THIS PROXY IS IRREVOCABLE
Any proxy or proxies heretofore given by any Grantor to any person or persons with respect to
the Pledged Equity owned by such Grantor are hereby revoked. This proxy shall continue in full
force and effect until such time as all Obligations are paid and satisfied in full in accordance
with the terms of the LSA.
6. Issuance of Additional Stock. Each Grantor agrees that it will cause each of its
subsidiaries not to issue any stock, limited liability company interests, membership interests or
other securities, whether in addition to, by stock dividend or other distribution upon, or in
substitution for, the Pledged Securities or otherwise.

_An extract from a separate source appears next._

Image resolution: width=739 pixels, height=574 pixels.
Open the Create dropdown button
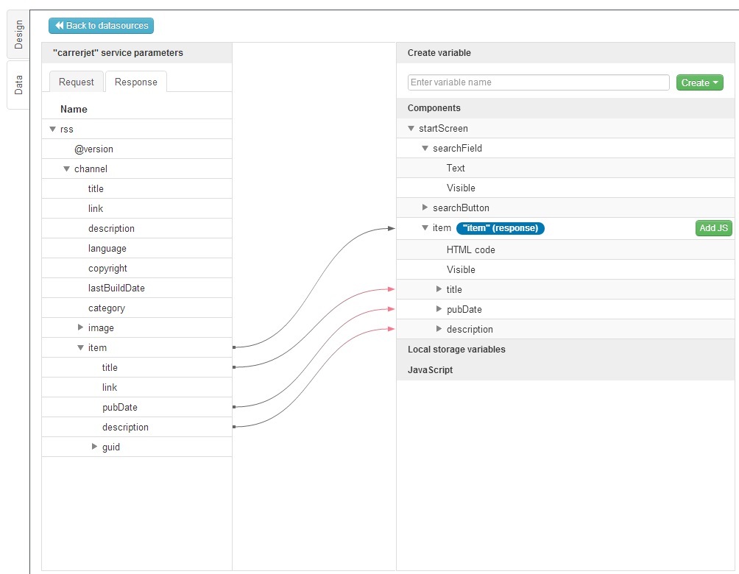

7. Remedies upon Event of Default If an Event of Default shall have occurred and be
continuing, the Lender may sell or otherwise dispose of all or any part of the Collateral, at
public or private sale or at any broker’s board or on any securities exchange, for cash, upon
credit or for future delivery as the Lender shall deem appropriate. Each such purchaser at any
such sale shall hold the property sold absolutely, free from any claim or right on the part of any
Grantor, and such Grantor hereby waives (to the extent permitted by law) all rights of redemption,
stay and appraisal which such Grantor now has or may at any time in the future have under any rule
of law or statute now existing or hereafter enacted.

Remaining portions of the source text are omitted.